→ **ASSIGNMENT**
The data must be returned exactly. No line may be left out.

== Segment start ==

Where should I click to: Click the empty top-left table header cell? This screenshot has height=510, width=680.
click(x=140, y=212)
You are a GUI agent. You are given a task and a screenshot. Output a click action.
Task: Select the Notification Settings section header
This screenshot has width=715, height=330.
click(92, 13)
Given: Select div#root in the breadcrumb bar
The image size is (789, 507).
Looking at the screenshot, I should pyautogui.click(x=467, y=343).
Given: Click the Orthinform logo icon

== Segment end ==

→ **YOUR SOLUTION**
Where should I click to: Click the empty top-left table header cell? This screenshot has height=510, width=680.
click(x=140, y=212)
You are a GUI agent. You are given a task and a screenshot. Output a click action.
Task: Select the Notification Settings section header
This screenshot has width=715, height=330.
click(92, 13)
Given: Select div#root in the breadcrumb bar
The image size is (789, 507).
Looking at the screenshot, I should pyautogui.click(x=467, y=343).
Given: Click the Orthinform logo icon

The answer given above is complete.